Yahoo! Inc. (YHOO) traded heavily before earnings came in after the bell July 16, and the company surprised analysts by beating earnings expectations. Yahoo announced that they earned 35 cents a share, despite declining revenues. The analyst consensus for the tech company was 26 cents a share, down from the 27 cents a share from last year’s period. 35 cents is certainly a victory for the company, albeit a small one.

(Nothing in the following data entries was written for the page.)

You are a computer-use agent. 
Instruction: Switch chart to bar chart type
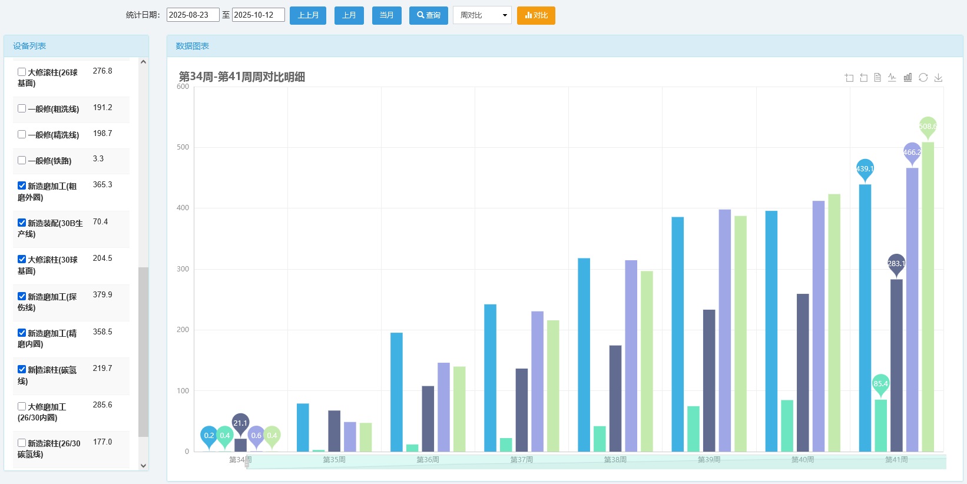[x=908, y=78]
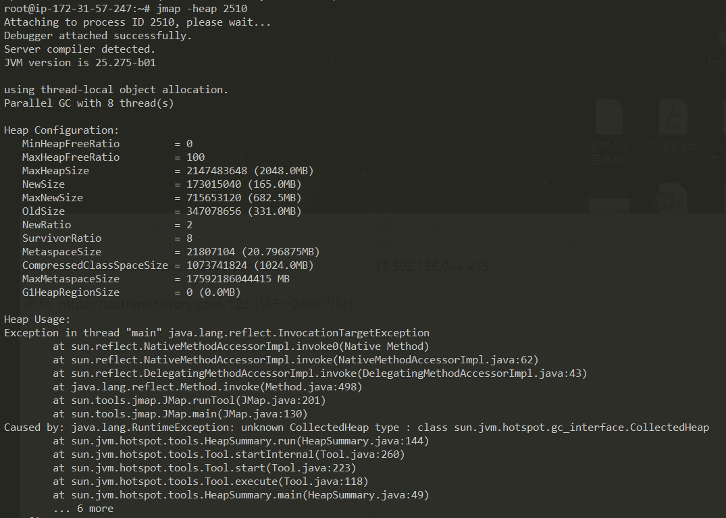Viewport: 726px width, 518px height.
Task: Click the '... 6 more' stack trace line
Action: pos(83,509)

One of the bright spots expected to contribute to the company’s report is the improved performance of their Asian e-commerce company Alibaba. Yahoo cited cash from the company as a positive for stockholders in their earnings report. "We are happy to announce that as of today we have essentially completed our commitment to return $3.65 billion from our Alibaba Group proceeds to shareholders, repurchasing a total of 190 million shares," Yahoo! CFO Ken Goldman said.
Yahoo has been stymied by a lack of traditional revenue streams, and their advertising has sagged. And despite good news from Alibaba, and an overperfomance of expectations, the EPS stll wasn't up to snuff for investors.

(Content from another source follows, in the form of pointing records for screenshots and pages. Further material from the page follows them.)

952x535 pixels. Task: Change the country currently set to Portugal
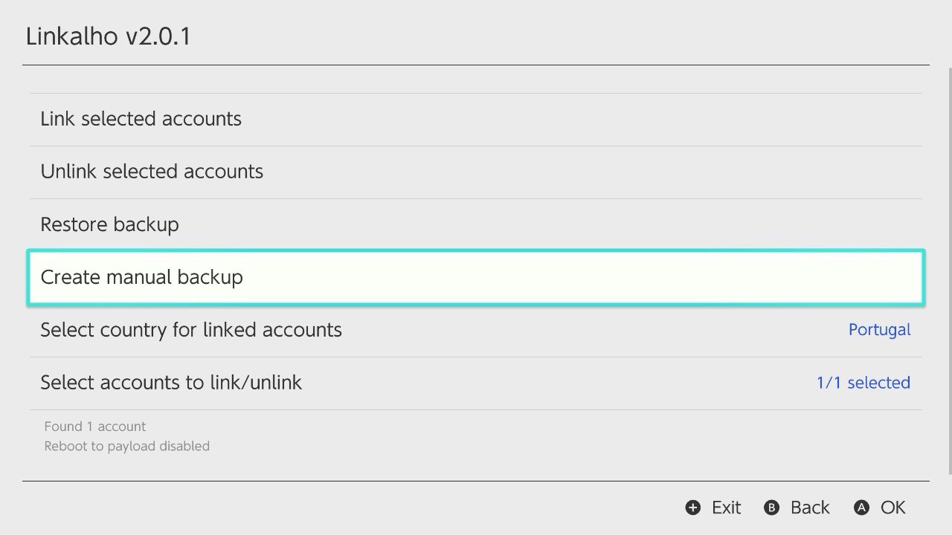(x=880, y=329)
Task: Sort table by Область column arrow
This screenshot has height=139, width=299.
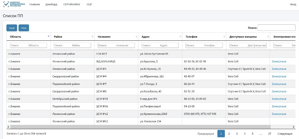Action: click(48, 36)
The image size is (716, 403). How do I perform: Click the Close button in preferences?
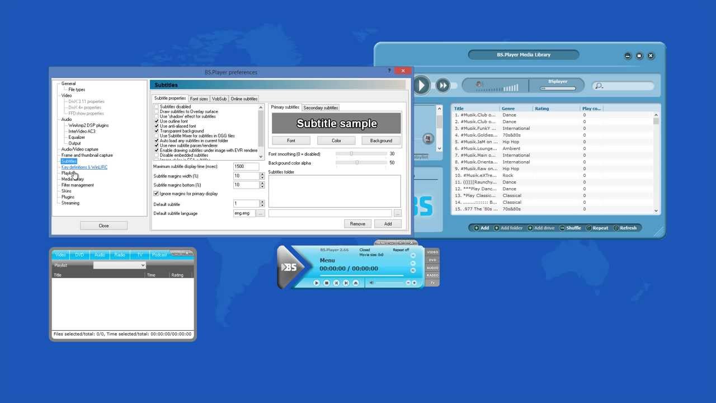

Analysts expected the tech company to report flat revenue and a drop of 4 percent on earnings from the second quarter of 2012.
In the first quarter of 2013, Yahoo beat earnings expectations but revenue declined to 1.07 billion from the quarter. Yahoo posted $402 million in advertising revenue, representing a drop of 11 percent from the same period in the year prior.
One year prior to the earnings report, Yahoo installed former Google exec Marissa Mayer as CEO. Her leadership, and focus on broadening Yahoo’s demographic while cutting costs, has been seen as instrumental in turning the company around. But Yahoo's declining revenue, and a feeling they're lagging behind tech stalwarts like Google (GOOG) , dogs the company.
Yahoo was down 1.68 percent on the expected poor earnings per share to 26.88 On the delivery of the report, the stock dropped after hours anoter 1.64 percent to hit 26.44.